[Text passage]
=== Begin Enclosure ===

Divorced parents, who don’t get along, are always asking me how they are supposed to coparent when they are always fighting? The truth is, they can’t. If you can’t get along and are always being harsh or disgruntled with each other, you can’t successfully co-parent.
You have to make a choice. One parent can take primary custody of the kids and end the co-parenting relationship altogether, or you can decide to make a change. Together the two of you can make the decision to be civil with each other, to be kind, to communicate effectively and calmly because you have to. You have kids that need their parents. Constantly putting them in a toxic environment or bad-mouthing each other in front of your kids, is not helping them. In fact, it is doing the very opposite.
Shift In Dynamics
Someone in the relationship has to start this shift in dynamics. One of you has to make the choice to keep your mouth shut for the sake of your children. Ok, so you don’t agree with your ex’s behaviors, personal choices, or whatever it is that irks you but I am sure you can agree on one all-important thing: You love your kids. You want the best for your kids.

=== End Enclosure ===

[Dataset content]
=== Begin Enclosure ===

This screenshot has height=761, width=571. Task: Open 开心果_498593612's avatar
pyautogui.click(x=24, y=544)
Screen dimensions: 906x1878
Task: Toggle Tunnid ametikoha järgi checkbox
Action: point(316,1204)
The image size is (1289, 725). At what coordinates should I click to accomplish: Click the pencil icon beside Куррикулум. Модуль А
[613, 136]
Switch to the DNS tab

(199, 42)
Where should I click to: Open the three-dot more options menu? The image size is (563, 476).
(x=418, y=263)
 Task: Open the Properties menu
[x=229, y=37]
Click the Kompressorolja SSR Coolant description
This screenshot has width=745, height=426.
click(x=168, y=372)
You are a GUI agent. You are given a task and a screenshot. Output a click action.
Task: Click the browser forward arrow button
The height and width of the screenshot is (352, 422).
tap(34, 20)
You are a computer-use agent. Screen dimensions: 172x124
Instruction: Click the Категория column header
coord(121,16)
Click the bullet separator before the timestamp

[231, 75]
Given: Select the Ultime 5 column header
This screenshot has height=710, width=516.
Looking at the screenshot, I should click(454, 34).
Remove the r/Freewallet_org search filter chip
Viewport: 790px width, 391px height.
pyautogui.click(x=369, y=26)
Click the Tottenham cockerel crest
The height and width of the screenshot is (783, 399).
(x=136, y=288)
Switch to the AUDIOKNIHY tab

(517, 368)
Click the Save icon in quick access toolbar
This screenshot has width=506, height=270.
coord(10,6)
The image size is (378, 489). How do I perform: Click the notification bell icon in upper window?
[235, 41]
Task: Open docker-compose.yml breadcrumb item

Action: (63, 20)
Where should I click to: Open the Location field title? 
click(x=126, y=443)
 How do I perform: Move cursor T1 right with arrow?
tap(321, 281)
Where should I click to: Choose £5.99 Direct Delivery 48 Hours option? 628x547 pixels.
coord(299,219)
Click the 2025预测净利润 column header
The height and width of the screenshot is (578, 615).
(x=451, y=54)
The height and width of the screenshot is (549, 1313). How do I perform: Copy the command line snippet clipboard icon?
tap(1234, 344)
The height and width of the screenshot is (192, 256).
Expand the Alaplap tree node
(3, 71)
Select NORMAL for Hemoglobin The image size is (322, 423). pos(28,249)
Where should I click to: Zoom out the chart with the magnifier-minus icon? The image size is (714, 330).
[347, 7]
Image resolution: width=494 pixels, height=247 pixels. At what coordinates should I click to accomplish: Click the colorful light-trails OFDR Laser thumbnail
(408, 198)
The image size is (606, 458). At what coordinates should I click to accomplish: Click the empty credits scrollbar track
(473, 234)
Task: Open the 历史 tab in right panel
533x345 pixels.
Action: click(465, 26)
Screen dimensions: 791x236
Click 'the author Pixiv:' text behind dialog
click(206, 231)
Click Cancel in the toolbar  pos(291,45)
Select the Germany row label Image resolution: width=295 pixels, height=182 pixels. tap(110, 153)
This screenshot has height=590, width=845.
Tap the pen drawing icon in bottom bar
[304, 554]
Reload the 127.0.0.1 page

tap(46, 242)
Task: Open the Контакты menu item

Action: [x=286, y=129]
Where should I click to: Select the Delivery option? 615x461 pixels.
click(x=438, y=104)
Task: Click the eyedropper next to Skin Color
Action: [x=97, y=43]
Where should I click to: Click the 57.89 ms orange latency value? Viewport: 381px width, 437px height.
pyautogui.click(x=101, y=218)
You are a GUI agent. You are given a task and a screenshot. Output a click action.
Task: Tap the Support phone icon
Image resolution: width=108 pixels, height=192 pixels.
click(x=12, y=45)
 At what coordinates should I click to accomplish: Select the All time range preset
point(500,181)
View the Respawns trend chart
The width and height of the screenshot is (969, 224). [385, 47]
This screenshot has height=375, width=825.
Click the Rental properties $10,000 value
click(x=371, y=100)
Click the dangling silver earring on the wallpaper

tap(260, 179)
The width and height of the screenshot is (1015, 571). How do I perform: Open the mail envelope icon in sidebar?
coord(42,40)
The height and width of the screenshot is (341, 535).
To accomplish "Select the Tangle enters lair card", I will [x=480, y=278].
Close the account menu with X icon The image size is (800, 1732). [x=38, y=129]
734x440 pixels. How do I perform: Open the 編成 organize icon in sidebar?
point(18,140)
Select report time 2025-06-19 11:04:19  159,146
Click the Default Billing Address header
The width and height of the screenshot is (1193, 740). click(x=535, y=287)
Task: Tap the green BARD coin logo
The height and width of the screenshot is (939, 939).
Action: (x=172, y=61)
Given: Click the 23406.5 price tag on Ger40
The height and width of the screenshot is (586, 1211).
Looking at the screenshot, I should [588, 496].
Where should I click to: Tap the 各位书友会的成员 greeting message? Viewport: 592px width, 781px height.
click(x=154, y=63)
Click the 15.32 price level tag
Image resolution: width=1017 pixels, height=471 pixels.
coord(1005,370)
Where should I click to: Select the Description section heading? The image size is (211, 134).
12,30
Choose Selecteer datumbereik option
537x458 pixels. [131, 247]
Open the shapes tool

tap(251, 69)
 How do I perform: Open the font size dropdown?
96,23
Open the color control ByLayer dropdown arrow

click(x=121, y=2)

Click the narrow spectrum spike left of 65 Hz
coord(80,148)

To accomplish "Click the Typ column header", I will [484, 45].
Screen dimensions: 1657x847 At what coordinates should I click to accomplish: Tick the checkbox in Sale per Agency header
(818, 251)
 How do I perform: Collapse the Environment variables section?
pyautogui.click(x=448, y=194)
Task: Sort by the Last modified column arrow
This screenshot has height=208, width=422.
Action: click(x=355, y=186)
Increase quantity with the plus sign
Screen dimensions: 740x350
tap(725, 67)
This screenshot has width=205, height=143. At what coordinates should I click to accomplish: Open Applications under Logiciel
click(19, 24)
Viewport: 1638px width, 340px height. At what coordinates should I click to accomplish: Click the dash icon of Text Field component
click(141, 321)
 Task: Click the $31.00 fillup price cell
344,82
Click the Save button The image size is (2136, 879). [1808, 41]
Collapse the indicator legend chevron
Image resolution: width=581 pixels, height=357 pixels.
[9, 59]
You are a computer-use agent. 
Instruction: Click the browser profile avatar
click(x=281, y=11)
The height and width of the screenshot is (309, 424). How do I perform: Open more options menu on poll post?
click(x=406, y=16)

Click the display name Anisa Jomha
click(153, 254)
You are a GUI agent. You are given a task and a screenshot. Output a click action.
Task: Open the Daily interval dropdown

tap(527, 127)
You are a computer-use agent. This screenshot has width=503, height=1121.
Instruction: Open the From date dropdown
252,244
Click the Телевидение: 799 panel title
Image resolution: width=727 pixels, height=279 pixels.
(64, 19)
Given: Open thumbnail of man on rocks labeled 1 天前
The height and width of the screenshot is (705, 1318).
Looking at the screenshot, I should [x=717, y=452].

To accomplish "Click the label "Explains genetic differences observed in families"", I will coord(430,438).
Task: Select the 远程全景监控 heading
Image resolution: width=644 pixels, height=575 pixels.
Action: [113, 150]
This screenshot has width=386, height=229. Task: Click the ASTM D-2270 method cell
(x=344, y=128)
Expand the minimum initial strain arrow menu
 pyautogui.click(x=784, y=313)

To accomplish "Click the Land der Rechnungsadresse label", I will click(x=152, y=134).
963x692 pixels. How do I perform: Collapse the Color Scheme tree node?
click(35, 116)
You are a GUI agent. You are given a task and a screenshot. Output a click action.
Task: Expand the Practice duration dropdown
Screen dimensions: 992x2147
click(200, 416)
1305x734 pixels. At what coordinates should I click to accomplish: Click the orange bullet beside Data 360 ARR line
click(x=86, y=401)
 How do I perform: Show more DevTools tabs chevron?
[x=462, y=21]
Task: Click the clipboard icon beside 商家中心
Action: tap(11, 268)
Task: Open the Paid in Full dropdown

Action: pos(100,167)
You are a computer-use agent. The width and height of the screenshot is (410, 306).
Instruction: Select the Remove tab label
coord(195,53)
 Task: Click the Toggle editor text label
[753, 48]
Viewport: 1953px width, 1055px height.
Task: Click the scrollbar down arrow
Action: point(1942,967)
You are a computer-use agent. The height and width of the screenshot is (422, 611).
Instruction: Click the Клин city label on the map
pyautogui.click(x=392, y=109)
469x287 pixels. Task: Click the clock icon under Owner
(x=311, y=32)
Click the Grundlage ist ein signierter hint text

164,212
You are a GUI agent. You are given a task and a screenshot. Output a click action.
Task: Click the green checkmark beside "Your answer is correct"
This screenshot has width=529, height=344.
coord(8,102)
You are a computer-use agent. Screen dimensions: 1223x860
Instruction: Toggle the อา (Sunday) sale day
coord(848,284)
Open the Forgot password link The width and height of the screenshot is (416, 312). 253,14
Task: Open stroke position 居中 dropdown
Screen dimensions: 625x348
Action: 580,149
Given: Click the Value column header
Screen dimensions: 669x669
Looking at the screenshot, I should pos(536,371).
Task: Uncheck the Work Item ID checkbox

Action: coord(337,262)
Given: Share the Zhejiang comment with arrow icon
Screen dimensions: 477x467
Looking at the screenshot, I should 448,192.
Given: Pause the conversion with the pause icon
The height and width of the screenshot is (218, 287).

=== End Enclosure ===

[Exercise instructions]
- 1) Answer these questions about the co-parenting text above, each on its own line.
(a) What two choices does the text give divorced parents who cannot get along?
(b) What does the text say bad-mouthing each other in front of the kids does?
(c) What all-important thing does the text say the parents can surely agree on?
- 2) Carry the co-parenting text above forward from its last sentence.

[Responses to the exercise]
- 1)
(a) One parent can take primary custody of the kids and end the co-parenting relationship altogether, or the two of them can decide to make a change.
(b) It is not helping the kids; in fact, it is doing the very opposite.
(c) They love their kids and want the best for them.

- 2)
Your kids need to be in a positive environment. They need to be raised in a place where they feel loved, safe, and comfortable turning to either parent in times of need. As a parent, you need to help guide your children in making the best decisions and you need to set an example. If your children are always seeing you and their father and/or mother arguing, name calling, being verbally abusive, or talking bad about each other behind the others back, you are teaching them that this behavior is ok. And, your child is likely going to experience more feelings of anxiety, depression, and unhealthy coping mechanisms. They will likely withdraw from both of you because they don’t feel safe and secure with you.
Best for your Child(ren)
You decide. But, the answer is simple. You have to get along with your ex in some capacity in order to raise your children in a healthy environment. To do what is best for them, you need to get past your differences. If you can’t, then it is time to decide who your children should be with.
Seeking help from a licensed counselor can also help you to determine the best course of action for you and your kids.